Project 3 — Code (Colab: JSON Summary)
Time: 30–60 min
Tools: Google Colab + any model API
Output: .ipynb + valid JSON
Step 1 — Colab Notebook. Create a new notebook. Install the provider SDK if needed.
Step 2 — Minimal Shape.
# Pseudocode — replace with your provider client
import json, os
API_KEY = "YOUR_KEY"
prompt = "Summarize https://example.com/policy into 3 bullets of 15 words each."
# response = call_model(API_KEY, prompt)
# expected JSON: {"bullets": ["...", "...", "..."]}
# print(json.dumps(response, ensure_ascii=False, indent=2))
Step 3 — Validate JSON. If the model returns text, instruct it to output valid JSON and retry.
Deliverables.
- Notebook (.ipynb) with a successful run.
- Printed JSON with 3 bullets.
- 1–2 sentences noting latency and (if shown) token cost.
Optional Packaging
- Publish the blog intro + banner on your site.
- Link the read-only Colab and a screenshot of the JSON result.
- Add a 5-bullet “How it was built” summary.
Next Steps
Execution Plan (7 / 30 / 90 days)
7-Day: Ship one page: 200-word explainer, 1 banner, 1 JSON summary. Track time & cost.

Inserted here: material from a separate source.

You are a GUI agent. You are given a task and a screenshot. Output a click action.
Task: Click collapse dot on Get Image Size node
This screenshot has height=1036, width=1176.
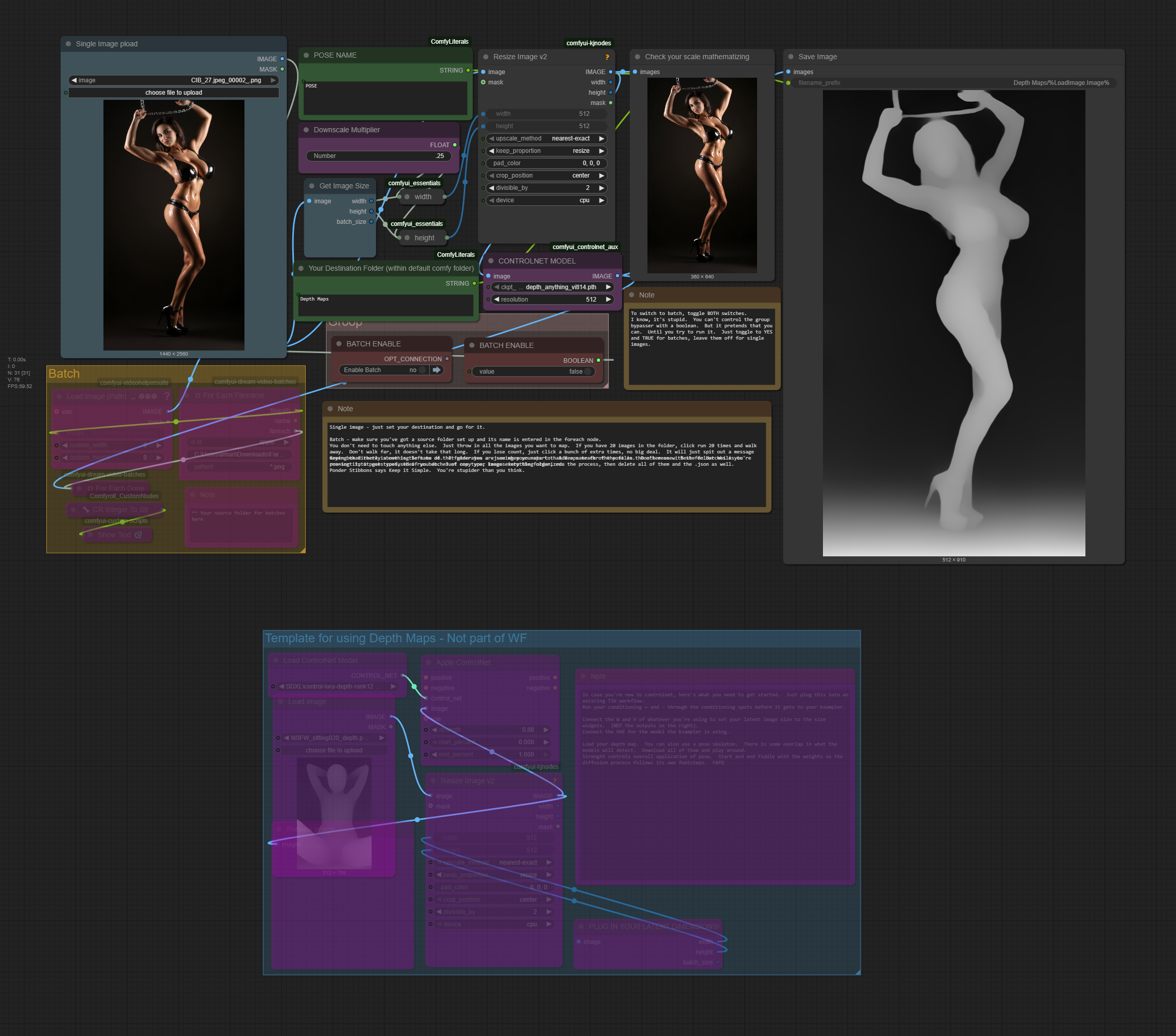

30-Day: Build 4 pages. Add retrieval with citations for at least one page.
90-Day: Introduce reranker, logging, and a small evaluation set. Cut cost via SLM routing.
Focus Areas for 2025
- RAG Quality: hybrid search, rerankers, clean chunking, strict citations.
- Agents: strict tool schemas, budgets, timeouts, and stop rules.
- Evaluation: golden sets; EM/F1 + citation rate; latency/cost SLOs.
- Efficiency: prefer SLMs; quantization; KV cache; batching.
- Governance: privacy, licensing, abuse prevention, rate limits.
Last updated: 2025-09 • Self-contained learning page. No external ceremony.